I'm trying to avoid a reinstall since I'm not IT and our IT guy is only part time on the weekends. Cryptor is a nasty piece of work though and it keeps blocking everything I throw at it, or it gets deleted it just creates a new version of itself. I'm trying the Windows Malicious Tool as a last ditch effort, but I'm not confident in it doing anything. I'm pretty close to conceding the battle and just backing up my files and firing off the email to tell the IT guy to reformat it this weekend.

OrangePulp
04-16-2009, 01:51 PM
Might give Malware Bytes (http://www.malwarebytes.org/) a shot; It's gotten rid of some shit I couldn't get rid of with anything else in the past.

cppcrusader
04-16-2009, 01:56 PM
Might give Malware Bytes (http://www.malwarebytes.org/) a shot; It's gotten rid of some shit I couldn't get rid of with anything else in the past.

Yep, tried that. It's one of the several that are getting blocked.

OrangePulp
04-16-2009, 02:05 PM
Might give boot cds some thought. Trying to find one now that has a good selection of AV stuff to run.

Edit: Might give this a shot: http://www.f-secure.com/linux-weblog/2008/11/25/rescuecd-301-released/

Double edit: List of rescue cds: http://www.techmixer.com/free-bootable-antivirus-rescue-cds-download-list/

Bad Buddha
04-17-2009, 11:31 AM
You might try Hijack-This (http://www.trendsecure.com/portal/en-US/tools/security_tools/hijackthis) and post the log to one of the public support websites (http://www.thespykiller.co.uk/index.php?board=3.0). Those guys know their stuff!

cppcrusader
04-17-2009, 11:41 AM
You might try Hijack-This (http://www.trendsecure.com/portal/en-US/tools/security_tools/hijackthis) and post the log to one of the public support websites (http://www.thespykiller.co.uk/index.php?board=3.0). Those guys know their stuff!

Yeah, I had thought of Hijack-This toward the end of the day yesterday since I've used it rather successfully when fixing my mom's computer. My resolve was pretty much broken at that point so I decided not to bother. I've gone the lazy way out. Our IT guy is having me run McAfee and if it doesn't get everything we're just going to wipe it.

Bad Buddha
04-17-2009, 11:50 AM
My resolve was pretty much broken at that point so I decided not to bother. I've gone the lazy way out. Our IT guy is having me run McAfee and if it doesn't get everything we're just going to wipe it.
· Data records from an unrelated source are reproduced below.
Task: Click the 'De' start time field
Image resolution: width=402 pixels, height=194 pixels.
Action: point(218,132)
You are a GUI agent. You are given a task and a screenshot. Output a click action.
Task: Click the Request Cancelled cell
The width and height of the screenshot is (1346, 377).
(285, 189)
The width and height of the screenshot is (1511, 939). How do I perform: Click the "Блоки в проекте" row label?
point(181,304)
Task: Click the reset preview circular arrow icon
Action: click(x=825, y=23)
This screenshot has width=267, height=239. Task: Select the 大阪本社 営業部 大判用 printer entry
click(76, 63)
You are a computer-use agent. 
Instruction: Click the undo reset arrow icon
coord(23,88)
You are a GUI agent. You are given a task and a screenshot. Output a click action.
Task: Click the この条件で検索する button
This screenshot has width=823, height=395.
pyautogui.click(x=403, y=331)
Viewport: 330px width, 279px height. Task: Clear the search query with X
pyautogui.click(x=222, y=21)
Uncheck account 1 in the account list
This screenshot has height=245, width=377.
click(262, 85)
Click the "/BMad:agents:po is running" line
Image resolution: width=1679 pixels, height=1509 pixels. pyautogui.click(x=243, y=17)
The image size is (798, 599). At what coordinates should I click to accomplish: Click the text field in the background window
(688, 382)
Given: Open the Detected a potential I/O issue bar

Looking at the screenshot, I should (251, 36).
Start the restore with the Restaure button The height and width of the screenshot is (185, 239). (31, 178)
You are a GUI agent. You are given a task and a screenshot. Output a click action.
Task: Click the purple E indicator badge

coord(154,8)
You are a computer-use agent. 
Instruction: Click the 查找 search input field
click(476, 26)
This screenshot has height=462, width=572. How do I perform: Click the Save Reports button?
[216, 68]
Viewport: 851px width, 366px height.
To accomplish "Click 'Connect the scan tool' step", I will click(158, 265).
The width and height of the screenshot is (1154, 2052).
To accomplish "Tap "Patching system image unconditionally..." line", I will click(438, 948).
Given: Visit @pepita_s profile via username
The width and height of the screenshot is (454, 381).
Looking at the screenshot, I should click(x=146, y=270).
Just have him order you an Alienware kickass laptop. ;)

cppcrusader
04-17-2009, 12:44 PM
Just have him order you an Alienware kickass laptop. ;)

If only. I'm attached to this desktop though. I got the ok to build it after I showed them that we could build 3 beefy "programmer" machines for far under what 3 pre-built machines would run us.

Bad Buddha
04-17-2009, 03:20 PM
Panda has an online scanner (http://www.pandasecurity.com/homeusers/solutions/activescan/) that I've used in several last ditch efforts. It's found things that both AVG and Symantec missed.

cppcrusader
04-20-2009, 10:46 AM
Well it seems our part time IT guy chose not to come in over the weekend so my office machine is still down, but it would seem all is not lost. Apparently my last couple scans with McAfee on Friday managed to kill the core of this beast, plus I noticed the fact that I forgot to clear out the restore points as well as empty the recycle bin after manually deleting stuff.

So now FF can run, SpyBot is up and running, I'd say probably by tomorrow I'll be confident in letting it go back onto the network.